New proposed state legislation would put more cash in the hands of tenants–if landlords are willing to do a little comparison shopping.
Under existing state laws, landlords must put tenant security deposits into interest-bearing accounts, returning the money to the tenant with interest at the end of the lease. As an administrative fee, the landlord is allowed to keep one percent of the deposit.
The system worked fine decades ago, when standard bank savings rates were up around 5 percent; tenants would still be able to get a decent return after the landlord had collected his 1 percent share.
Now, with regular savings account rates hitting rock-bottom, these accounts often have piddling returns-as low as 1.1 percent, according to the Attorney General’s office. After the landlord collects his flat one percent fee, there’s pennies left over for the tenant.

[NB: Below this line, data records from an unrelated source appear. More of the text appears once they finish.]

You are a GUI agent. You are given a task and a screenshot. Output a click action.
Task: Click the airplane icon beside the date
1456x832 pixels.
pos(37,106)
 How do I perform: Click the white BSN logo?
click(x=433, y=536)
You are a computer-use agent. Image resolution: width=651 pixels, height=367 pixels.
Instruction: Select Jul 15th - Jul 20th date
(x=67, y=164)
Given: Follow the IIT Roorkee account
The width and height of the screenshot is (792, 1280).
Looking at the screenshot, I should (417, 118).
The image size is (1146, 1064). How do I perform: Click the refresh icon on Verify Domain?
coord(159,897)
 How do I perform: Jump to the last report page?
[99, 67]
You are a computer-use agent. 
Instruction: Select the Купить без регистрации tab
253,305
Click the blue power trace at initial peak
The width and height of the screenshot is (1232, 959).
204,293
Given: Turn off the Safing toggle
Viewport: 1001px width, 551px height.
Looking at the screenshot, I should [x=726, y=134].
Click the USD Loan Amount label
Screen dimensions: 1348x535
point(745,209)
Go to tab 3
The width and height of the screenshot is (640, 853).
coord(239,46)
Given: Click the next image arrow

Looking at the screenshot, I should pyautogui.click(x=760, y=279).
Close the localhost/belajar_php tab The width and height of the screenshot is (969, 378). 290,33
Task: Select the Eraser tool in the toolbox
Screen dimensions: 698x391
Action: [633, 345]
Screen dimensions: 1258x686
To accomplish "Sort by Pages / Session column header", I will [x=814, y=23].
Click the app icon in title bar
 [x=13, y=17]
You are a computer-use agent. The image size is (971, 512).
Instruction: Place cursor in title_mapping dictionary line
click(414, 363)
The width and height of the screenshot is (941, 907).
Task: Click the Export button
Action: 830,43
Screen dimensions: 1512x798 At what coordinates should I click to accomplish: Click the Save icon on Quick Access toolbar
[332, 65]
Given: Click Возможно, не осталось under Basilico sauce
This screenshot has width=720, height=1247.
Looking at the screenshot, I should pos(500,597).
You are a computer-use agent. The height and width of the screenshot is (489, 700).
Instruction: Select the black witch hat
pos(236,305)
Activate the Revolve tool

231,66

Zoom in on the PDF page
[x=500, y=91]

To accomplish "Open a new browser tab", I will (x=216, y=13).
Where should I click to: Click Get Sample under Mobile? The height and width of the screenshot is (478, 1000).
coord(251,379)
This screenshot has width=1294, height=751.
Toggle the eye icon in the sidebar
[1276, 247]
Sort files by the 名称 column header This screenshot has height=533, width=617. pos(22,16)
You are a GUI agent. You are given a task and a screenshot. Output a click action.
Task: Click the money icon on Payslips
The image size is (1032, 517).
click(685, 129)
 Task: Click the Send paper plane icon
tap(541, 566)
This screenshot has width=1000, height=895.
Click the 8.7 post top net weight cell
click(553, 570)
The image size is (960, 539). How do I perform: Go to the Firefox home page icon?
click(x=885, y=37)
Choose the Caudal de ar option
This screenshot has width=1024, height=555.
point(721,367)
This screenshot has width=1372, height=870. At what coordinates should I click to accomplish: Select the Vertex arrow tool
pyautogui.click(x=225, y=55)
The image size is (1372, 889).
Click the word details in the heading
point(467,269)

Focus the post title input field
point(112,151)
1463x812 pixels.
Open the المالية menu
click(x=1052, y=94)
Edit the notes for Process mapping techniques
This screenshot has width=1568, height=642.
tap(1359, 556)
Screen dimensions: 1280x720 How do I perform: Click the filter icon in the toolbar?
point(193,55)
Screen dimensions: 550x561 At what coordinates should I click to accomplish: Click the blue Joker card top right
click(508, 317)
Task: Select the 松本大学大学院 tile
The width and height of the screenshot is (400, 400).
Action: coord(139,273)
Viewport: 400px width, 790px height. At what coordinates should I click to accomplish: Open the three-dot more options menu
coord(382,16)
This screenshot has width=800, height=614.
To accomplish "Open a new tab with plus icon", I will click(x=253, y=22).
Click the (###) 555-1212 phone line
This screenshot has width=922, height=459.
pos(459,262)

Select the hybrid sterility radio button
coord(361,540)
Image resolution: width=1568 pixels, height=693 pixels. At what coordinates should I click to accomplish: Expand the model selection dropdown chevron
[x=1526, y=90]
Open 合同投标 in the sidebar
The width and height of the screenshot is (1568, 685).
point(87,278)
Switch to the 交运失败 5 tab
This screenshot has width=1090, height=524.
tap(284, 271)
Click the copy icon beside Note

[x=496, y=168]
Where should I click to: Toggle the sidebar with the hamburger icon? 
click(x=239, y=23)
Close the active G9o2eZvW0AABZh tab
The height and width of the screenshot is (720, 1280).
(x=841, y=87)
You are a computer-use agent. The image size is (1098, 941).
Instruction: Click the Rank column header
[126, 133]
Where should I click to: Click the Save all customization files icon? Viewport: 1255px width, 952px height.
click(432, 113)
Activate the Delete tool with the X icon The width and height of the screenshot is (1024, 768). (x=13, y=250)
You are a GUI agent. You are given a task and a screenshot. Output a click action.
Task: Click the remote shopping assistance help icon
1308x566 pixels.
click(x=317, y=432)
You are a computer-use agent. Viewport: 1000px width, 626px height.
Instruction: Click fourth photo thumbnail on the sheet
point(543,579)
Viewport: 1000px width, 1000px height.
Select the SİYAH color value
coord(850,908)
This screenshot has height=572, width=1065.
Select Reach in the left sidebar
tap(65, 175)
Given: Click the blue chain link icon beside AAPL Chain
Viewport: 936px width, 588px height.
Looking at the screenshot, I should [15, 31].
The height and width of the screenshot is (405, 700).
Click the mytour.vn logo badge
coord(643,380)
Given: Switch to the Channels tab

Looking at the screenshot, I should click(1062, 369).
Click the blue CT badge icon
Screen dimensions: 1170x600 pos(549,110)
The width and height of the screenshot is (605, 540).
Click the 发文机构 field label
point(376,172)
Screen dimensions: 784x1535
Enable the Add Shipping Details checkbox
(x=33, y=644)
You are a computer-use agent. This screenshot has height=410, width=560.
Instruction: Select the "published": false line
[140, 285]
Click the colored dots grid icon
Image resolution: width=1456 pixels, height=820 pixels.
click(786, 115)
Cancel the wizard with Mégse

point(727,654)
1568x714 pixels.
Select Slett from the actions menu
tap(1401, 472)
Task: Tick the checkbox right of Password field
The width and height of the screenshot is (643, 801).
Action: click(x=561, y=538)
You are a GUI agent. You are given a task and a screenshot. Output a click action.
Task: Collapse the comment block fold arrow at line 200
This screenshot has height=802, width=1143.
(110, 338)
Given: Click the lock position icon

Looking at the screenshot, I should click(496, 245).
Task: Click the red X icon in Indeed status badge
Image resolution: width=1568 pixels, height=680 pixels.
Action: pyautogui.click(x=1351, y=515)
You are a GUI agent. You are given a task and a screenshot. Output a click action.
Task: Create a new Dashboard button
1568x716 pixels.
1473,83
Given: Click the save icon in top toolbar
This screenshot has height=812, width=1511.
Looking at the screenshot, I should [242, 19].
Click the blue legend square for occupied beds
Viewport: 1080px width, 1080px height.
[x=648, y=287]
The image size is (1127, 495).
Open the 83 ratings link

So Attorney General Eliot Spitzer, with State Senator Frank Padavan and Assemblywoman Helene Weinstein, proposed a bill that would give owners 20 percent of the interest earned, rather than a straight percentage of the deposit. That way, owners will have an incentive to shop around for the few banks that offer higher interest rates, ultimately providing tenants with a better deal. According to Spitzer spokesperson Juanita Scarlett, some New York banks offer as much as 3 percent.
“Generally, this sounds great,” said Jenny Laurie of the Metropolitan Council on Housing, a tenant group. “It’s a great idea to make these accounts more productive.” But, she added, the Attorney General’s office is lax with the security deposit laws that already exist. Tenants constantly complain that at the end of the lease, landlords often refuse to refund deposits, or refuse to pay any interest at all, Laurie added. “The Attorney General’s office needs to do a better job of enforcing that law.”